PASSAGE SHOWN>

Alexander Blostein: Hi, guys. thanks for the question. So, Matt, maybe we can start with the question around just the cash dynamics. Obviously, it’s an area that creates a lot of anxiety for investors still. Maybe talk a little bit about dynamics you saw in December that kind of let the balances being a little bit better than we saw with some of the peers, what you’re seeing so far in January and then, importantly, the demand from the bank channel given that the fixed extensions you highlighted in the deck seemed pretty robust. So maybe kind of walk us through the current environment and cash.
Matthew Audette: Yes, sure, Alex. So, I think in December, we saw the typical seasonal build that you see from tax loss harvesting and rebalancing. And I think as you pull that forward into what we’re seeing in January, that cash typically goes back into the marketplace. So that $1.6 billion or so that we saw a build in December in January naturally went back into the market. I’d also highlight, from a seasonality standpoint, advisory fees for the three months of the quarter, the first quarter of the month, as I think you know well, is typically the highest month for advisory fees, and those are about $1 billion in the month of January. So, if you just look from a seasonal standpoint, you’d have a decline of around $2.5 billion, $2.6 billion in the month.

EXTRACTED DATA>
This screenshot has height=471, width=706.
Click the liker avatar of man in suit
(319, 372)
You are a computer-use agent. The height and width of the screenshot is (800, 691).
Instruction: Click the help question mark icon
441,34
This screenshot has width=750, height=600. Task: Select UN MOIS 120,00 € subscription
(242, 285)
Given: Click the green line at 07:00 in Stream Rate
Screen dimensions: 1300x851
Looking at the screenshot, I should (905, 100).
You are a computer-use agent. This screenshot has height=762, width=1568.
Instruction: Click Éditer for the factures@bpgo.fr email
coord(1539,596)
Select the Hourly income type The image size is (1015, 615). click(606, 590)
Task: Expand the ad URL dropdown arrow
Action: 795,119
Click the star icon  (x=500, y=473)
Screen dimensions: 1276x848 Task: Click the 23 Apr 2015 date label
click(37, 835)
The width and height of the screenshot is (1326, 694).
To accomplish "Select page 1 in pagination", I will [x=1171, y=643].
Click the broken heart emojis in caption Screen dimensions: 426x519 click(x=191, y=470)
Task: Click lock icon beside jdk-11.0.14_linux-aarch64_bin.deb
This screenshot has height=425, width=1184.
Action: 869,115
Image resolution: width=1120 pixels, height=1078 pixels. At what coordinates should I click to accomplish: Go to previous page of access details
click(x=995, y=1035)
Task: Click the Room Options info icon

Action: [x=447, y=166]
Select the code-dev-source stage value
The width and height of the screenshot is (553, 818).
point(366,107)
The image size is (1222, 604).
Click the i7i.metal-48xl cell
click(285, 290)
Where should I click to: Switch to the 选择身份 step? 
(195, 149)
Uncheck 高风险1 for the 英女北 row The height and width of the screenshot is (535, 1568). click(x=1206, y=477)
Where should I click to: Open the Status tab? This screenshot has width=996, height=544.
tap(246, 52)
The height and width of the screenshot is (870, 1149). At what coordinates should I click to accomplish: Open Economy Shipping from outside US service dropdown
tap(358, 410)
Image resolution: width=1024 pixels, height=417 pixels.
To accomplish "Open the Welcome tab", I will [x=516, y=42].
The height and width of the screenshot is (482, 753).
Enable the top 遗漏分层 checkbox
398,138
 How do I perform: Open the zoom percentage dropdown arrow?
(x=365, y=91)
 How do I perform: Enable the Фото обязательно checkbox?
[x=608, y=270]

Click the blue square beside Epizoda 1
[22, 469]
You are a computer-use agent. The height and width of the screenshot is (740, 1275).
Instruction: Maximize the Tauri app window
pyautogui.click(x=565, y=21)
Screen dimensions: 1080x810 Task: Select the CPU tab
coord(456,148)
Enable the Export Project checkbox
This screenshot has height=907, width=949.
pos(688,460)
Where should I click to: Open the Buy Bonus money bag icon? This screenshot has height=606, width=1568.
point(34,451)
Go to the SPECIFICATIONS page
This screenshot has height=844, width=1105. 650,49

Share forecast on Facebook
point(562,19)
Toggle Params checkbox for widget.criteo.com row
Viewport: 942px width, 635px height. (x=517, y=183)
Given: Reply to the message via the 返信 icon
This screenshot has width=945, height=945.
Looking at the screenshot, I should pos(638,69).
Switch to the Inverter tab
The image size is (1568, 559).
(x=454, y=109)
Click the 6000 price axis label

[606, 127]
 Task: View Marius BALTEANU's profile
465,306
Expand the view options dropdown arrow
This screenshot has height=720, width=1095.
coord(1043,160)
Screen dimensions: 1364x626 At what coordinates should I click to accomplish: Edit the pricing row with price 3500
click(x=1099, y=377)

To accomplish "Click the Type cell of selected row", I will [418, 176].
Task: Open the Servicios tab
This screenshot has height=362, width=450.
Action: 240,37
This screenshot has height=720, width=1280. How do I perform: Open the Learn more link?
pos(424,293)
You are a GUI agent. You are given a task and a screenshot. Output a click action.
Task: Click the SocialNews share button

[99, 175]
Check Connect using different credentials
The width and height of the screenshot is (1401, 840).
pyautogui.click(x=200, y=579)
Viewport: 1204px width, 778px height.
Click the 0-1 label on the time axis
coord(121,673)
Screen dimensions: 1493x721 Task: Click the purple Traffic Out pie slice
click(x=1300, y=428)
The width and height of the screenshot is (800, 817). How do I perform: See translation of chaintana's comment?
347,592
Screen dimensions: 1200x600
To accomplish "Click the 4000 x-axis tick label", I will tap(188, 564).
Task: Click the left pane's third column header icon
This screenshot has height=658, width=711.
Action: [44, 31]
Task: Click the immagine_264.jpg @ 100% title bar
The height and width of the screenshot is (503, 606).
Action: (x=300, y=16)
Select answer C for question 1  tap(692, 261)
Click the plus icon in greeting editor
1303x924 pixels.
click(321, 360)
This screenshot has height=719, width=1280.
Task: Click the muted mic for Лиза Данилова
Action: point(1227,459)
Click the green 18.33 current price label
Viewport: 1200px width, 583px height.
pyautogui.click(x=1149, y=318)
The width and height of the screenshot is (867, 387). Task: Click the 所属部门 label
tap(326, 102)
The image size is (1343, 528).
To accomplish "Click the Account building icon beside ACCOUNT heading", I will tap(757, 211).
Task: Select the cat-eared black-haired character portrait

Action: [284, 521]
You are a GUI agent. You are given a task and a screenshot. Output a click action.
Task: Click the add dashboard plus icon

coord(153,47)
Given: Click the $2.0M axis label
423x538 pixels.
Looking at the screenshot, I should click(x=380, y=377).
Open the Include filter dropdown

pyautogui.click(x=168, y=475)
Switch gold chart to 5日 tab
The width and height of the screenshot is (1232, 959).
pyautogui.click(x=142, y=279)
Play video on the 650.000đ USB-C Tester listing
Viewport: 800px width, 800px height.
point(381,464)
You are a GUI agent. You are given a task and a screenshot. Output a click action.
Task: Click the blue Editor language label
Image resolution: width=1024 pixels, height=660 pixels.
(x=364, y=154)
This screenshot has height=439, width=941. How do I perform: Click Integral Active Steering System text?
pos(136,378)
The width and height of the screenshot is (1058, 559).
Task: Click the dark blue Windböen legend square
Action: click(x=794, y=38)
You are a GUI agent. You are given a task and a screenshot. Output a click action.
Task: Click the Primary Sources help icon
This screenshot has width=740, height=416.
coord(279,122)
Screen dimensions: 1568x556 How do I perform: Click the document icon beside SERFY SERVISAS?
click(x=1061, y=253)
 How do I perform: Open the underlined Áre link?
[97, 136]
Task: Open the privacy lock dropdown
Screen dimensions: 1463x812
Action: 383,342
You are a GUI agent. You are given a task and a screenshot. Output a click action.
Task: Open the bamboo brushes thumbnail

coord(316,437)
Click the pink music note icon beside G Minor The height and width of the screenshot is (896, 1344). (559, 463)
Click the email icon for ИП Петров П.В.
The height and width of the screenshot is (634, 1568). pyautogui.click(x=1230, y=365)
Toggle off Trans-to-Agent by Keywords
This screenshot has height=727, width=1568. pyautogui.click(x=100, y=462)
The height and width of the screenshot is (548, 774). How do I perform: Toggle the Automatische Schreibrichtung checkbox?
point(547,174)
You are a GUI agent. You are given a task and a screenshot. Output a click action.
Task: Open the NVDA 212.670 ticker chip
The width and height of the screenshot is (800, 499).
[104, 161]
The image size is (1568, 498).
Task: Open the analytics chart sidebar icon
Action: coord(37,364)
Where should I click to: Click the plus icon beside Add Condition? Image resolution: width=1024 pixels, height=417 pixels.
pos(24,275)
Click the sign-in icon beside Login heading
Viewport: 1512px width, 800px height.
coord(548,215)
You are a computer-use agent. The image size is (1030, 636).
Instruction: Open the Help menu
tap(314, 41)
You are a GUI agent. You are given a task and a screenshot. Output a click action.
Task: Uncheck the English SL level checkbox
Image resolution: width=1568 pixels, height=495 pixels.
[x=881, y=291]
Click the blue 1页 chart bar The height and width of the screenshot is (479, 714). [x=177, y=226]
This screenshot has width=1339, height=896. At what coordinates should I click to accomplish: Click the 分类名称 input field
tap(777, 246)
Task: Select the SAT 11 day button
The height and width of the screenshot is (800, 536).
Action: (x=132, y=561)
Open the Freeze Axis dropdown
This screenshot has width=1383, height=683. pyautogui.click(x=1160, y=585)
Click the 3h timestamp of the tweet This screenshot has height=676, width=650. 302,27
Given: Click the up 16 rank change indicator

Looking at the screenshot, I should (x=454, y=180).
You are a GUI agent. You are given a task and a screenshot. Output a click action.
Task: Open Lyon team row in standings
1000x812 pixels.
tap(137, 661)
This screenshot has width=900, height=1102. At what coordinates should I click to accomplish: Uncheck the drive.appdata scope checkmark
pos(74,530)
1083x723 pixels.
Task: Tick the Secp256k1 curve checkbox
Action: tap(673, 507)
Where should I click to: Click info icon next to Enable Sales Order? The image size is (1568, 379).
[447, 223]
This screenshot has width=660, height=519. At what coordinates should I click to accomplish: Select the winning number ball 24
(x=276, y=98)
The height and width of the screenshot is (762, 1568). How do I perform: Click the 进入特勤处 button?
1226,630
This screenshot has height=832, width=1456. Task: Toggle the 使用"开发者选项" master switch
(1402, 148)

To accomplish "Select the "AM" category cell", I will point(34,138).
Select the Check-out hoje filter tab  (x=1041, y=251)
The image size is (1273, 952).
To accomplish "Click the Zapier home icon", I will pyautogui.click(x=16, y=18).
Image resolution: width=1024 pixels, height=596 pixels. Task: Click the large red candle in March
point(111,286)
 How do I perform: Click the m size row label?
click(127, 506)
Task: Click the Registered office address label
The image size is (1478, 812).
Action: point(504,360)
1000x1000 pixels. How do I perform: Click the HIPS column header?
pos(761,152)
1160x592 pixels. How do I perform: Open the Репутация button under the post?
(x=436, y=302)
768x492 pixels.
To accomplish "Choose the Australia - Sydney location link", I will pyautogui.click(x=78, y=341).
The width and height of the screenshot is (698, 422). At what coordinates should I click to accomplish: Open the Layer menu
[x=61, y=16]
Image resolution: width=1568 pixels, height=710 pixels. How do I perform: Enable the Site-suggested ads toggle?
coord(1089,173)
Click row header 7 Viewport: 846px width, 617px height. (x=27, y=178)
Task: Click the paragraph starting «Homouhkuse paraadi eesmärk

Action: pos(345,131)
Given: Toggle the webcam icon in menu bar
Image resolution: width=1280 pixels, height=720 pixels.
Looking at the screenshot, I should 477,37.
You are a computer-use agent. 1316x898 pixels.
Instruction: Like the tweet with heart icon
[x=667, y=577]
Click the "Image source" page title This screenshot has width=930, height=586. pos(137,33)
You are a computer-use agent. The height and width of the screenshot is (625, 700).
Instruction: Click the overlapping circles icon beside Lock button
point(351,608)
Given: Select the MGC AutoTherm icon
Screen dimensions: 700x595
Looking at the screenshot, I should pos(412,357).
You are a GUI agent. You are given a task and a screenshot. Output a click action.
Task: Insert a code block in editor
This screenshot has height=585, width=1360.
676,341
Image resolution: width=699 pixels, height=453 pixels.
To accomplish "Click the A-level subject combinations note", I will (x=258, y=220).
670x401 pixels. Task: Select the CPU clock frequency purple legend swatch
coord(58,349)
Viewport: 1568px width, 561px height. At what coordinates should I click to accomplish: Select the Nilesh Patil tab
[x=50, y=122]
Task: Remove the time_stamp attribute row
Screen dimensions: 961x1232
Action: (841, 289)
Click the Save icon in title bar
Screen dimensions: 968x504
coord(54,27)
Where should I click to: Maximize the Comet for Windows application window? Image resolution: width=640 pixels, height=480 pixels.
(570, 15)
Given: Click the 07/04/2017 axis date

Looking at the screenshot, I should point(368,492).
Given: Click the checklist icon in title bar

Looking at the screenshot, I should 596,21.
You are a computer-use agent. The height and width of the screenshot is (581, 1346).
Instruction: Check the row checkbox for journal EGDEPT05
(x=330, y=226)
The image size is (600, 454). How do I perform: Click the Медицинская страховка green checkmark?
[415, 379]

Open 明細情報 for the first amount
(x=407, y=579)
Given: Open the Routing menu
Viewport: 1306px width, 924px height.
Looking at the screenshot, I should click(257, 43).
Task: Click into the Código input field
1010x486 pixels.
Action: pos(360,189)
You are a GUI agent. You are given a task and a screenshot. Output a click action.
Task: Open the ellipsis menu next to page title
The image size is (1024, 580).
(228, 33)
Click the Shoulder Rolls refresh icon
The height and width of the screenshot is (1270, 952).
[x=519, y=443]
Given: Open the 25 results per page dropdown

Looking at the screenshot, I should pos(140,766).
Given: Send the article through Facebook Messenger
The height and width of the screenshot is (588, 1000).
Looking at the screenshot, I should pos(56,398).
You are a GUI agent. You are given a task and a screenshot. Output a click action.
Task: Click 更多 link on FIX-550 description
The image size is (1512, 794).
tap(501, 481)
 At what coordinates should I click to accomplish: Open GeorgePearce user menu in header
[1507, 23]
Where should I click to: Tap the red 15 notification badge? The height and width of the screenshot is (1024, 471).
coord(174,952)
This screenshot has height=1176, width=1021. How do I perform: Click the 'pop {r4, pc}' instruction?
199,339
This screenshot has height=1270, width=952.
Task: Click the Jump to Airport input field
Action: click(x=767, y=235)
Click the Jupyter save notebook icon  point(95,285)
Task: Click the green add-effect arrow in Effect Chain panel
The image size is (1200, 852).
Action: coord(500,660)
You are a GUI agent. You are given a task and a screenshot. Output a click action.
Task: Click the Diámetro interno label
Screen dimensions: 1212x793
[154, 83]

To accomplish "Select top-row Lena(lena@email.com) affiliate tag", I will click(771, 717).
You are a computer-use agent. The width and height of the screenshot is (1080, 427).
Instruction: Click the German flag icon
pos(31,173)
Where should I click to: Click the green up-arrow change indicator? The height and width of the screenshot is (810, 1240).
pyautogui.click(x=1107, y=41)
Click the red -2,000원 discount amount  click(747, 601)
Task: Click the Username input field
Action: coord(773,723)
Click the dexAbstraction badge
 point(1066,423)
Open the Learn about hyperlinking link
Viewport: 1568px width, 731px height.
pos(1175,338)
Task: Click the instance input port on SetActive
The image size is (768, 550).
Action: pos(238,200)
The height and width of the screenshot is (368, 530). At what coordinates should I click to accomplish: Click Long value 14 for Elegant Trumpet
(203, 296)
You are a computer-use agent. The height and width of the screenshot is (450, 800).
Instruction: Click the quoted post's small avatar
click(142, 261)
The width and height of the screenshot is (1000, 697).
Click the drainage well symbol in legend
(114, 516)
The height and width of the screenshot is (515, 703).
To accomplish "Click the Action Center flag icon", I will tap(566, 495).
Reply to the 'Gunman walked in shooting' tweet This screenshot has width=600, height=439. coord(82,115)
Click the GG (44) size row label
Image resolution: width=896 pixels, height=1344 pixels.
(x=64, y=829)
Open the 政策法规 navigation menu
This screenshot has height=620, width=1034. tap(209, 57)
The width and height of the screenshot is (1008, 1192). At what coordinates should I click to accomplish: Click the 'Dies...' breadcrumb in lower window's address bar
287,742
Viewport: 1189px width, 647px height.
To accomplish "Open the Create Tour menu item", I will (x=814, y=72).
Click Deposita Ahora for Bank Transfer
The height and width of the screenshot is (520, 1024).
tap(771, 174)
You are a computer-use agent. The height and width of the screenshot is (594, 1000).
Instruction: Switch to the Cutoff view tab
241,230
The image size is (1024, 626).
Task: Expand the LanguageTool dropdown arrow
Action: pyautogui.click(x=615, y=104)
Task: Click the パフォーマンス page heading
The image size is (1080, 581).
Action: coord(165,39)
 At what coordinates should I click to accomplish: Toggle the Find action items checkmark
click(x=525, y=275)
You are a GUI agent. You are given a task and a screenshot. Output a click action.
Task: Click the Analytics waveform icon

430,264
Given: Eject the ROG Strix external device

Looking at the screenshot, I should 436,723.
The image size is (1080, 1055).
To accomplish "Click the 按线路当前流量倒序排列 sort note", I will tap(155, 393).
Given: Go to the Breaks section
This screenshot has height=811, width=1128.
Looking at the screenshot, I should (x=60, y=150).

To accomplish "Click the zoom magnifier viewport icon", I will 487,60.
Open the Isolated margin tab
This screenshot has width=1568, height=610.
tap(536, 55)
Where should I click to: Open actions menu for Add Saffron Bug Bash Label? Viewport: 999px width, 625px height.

WHAT NEEDS TO BE DONE> Copy the whole earnings call excerpt word for word. Please work only from the earnings call excerpt and set the records aside.

TASK RESPONSE>
Alexander Blostein: Hi, guys. thanks for the question. So, Matt, maybe we can start with the question around just the cash dynamics. Obviously, it’s an area that creates a lot of anxiety for investors still. Maybe talk a little bit about dynamics you saw in December that kind of let the balances being a little bit better than we saw with some of the peers, what you’re seeing so far in January and then, importantly, the demand from the bank channel given that the fixed extensions you highlighted in the deck seemed pretty robust. So maybe kind of walk us through the current environment and cash.
Matthew Audette: Yes, sure, Alex. So, I think in December, we saw the typical seasonal build that you see from tax loss harvesting and rebalancing. And I think as you pull that forward into what we’re seeing in January, that cash typically goes back into the marketplace. So that $1.6 billion or so that we saw a build in December in January naturally went back into the market. I’d also highlight, from a seasonality standpoint, advisory fees for the three months of the quarter, the first quarter of the month, as I think you know well, is typically the highest month for advisory fees, and those are about $1 billion in the month of January. So, if you just look from a seasonal standpoint, you’d have a decline of around $2.5 billion, $2.6 billion in the month.